## Directions
Retype the records word for word, from the line containing "The height and" through the line containing "pyautogui.click(x=1027, y=169)", both ends included. Leave the pictures out.

## Data for processing
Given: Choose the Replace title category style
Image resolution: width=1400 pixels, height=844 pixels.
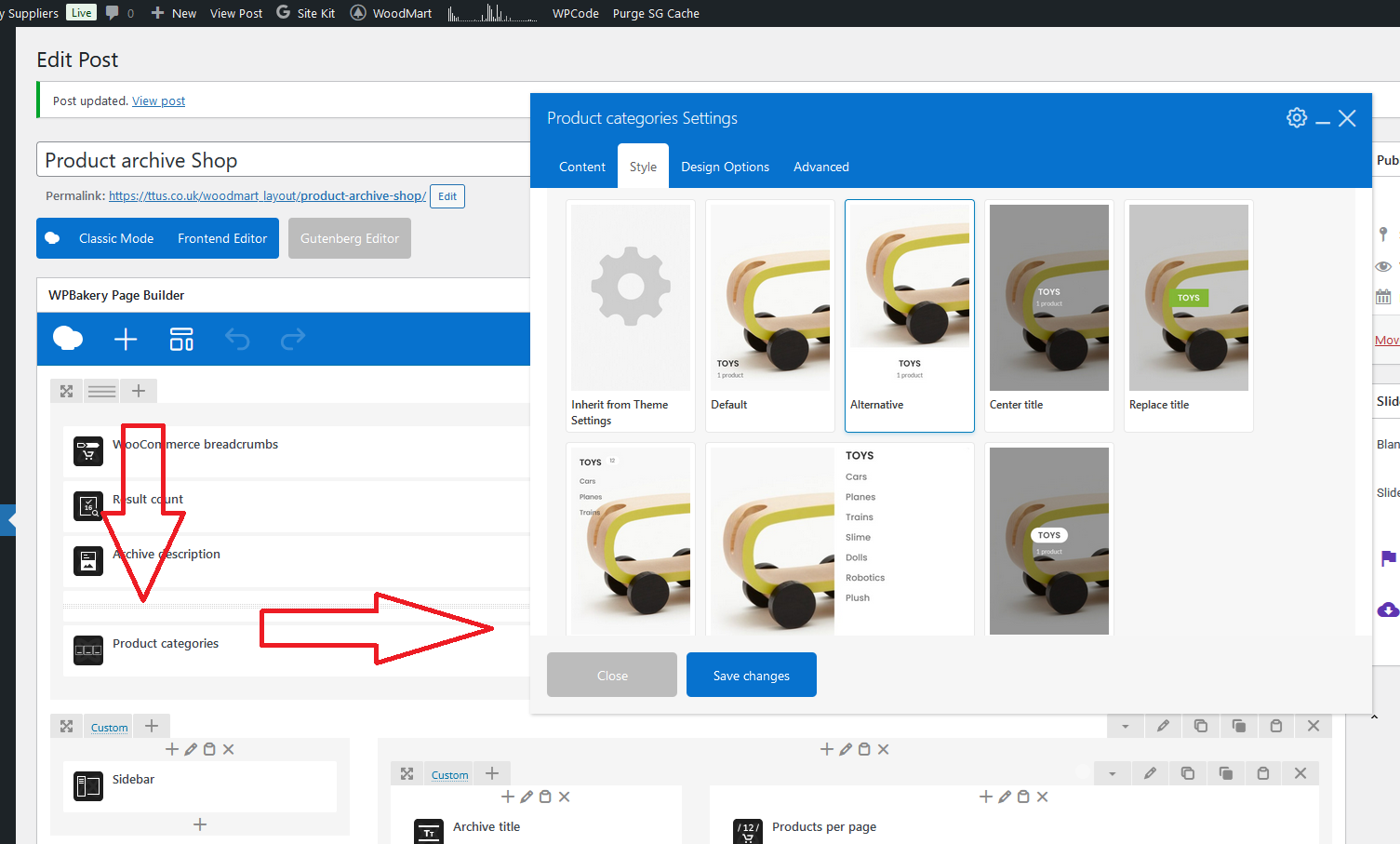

* * *

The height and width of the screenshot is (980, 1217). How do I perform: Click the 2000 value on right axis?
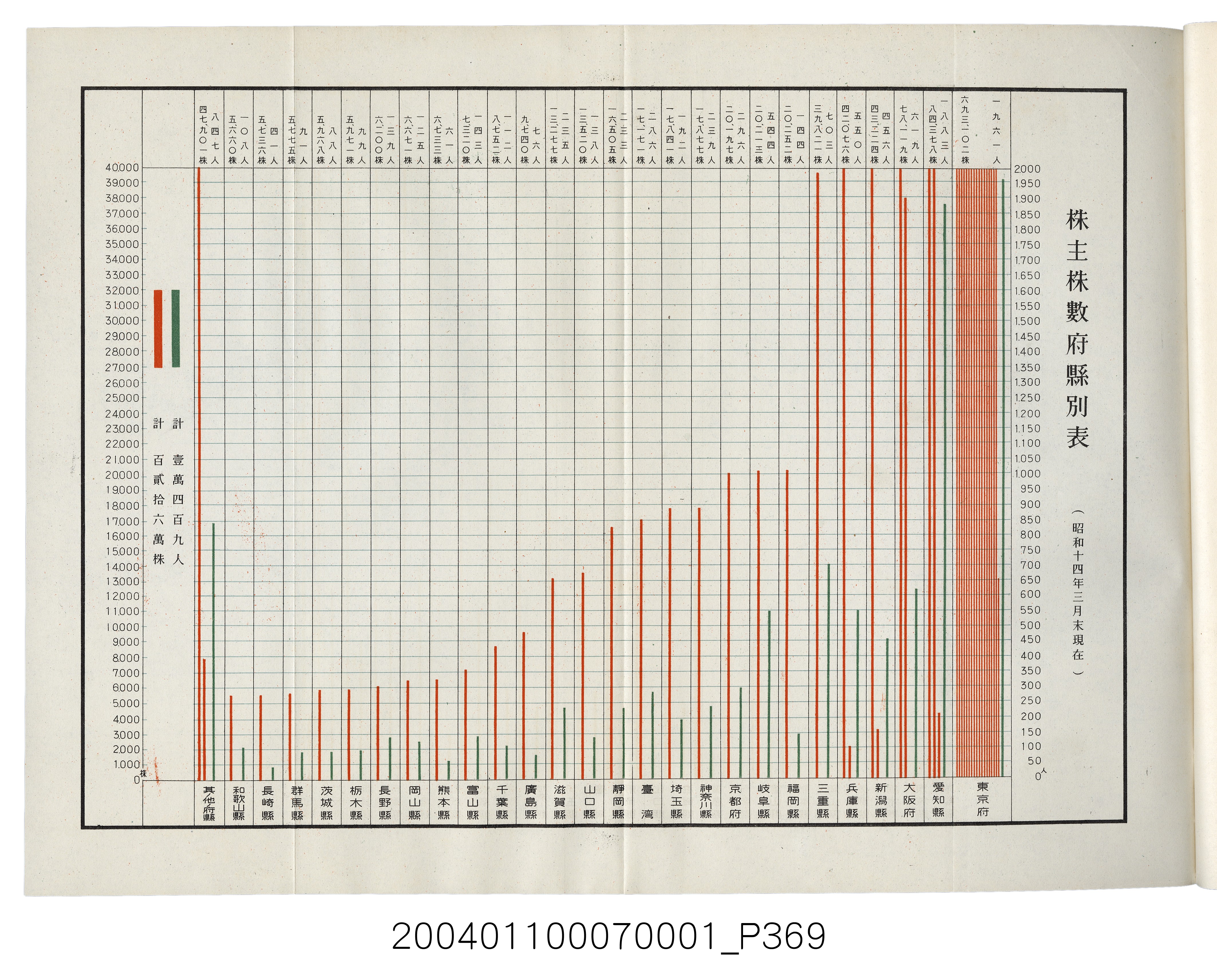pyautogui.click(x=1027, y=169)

---

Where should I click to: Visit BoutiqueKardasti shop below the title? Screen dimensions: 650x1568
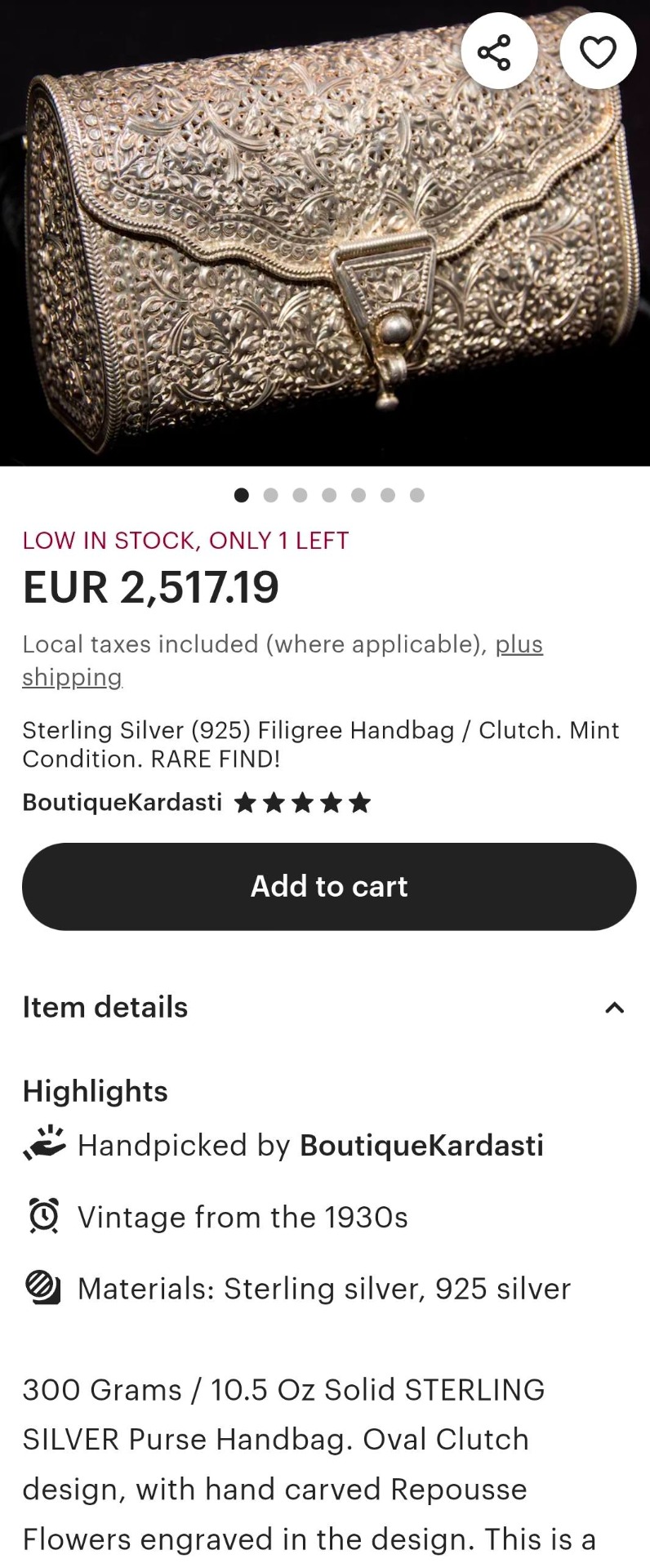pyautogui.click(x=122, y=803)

## Solution to the exercise
The height and width of the screenshot is (980, 1217). How do I perform: Click the 2000 value on right axis?
pyautogui.click(x=1027, y=169)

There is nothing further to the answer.